花咲徳栄・綱脇、東海大甲府打線に臆することなく、6安打完封!

花咲徳栄vs東海大甲府 | 高校野球ドットコム

菊地大輝(東海大甲府)

 こういう試合があるのか。お互い打撃力は高く、少なくとも3、4点の勝負になるかと思われた。どちらの投手も素晴らしかったというほかない。

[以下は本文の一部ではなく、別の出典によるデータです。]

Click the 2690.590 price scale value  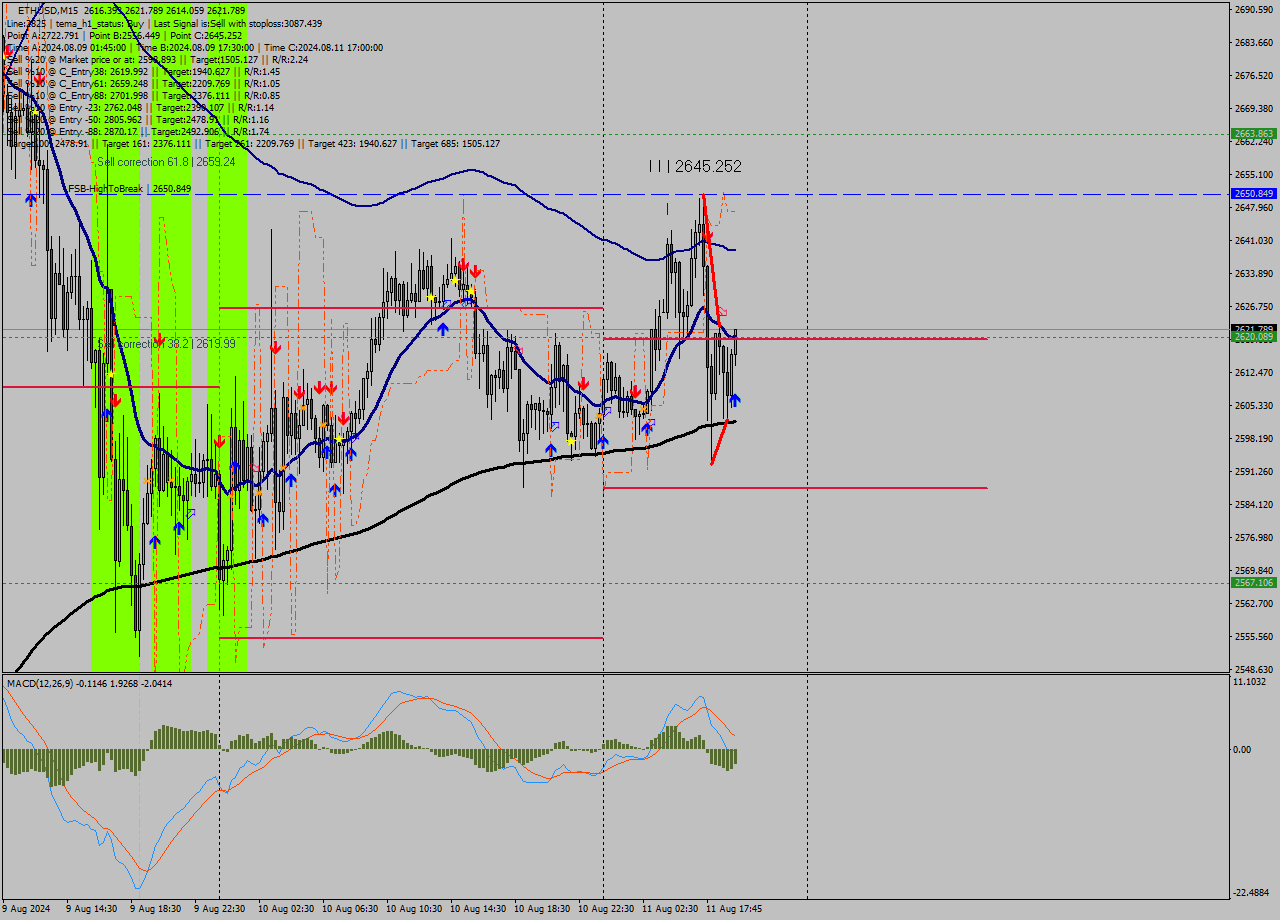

 東海大甲府の先発・菊地大輝(3年)は立ち上がり、4番隈本達也(3年)に適時打を打たれたとはいえ、2回以降は素晴らしいピッチング。立ち上がりはボールが浮いていたが、2回以降は140キロ台のストレートは見せ球として、130キロ台のカットボールの割合を増やしたことで、投球がだいぶ楽になった。簡単に捉えることができるボールではなく、要所で120キロ後半のフォークを投げて縦の変化を見せるなど、縦・横の変化をしっかりと使うことができていた。変化球で打たせて取ることができるようになった菊地は、ようやく落ち着いてきたのか。ストレートでも、コントロールが定まり、135キロ~140キロのストレートが両サイドへビシバシと決まり、3回表に、最速144キロを連発。どこか力任せに見えた昨年とは違って、制球力がだいぶ落ち着いてきた。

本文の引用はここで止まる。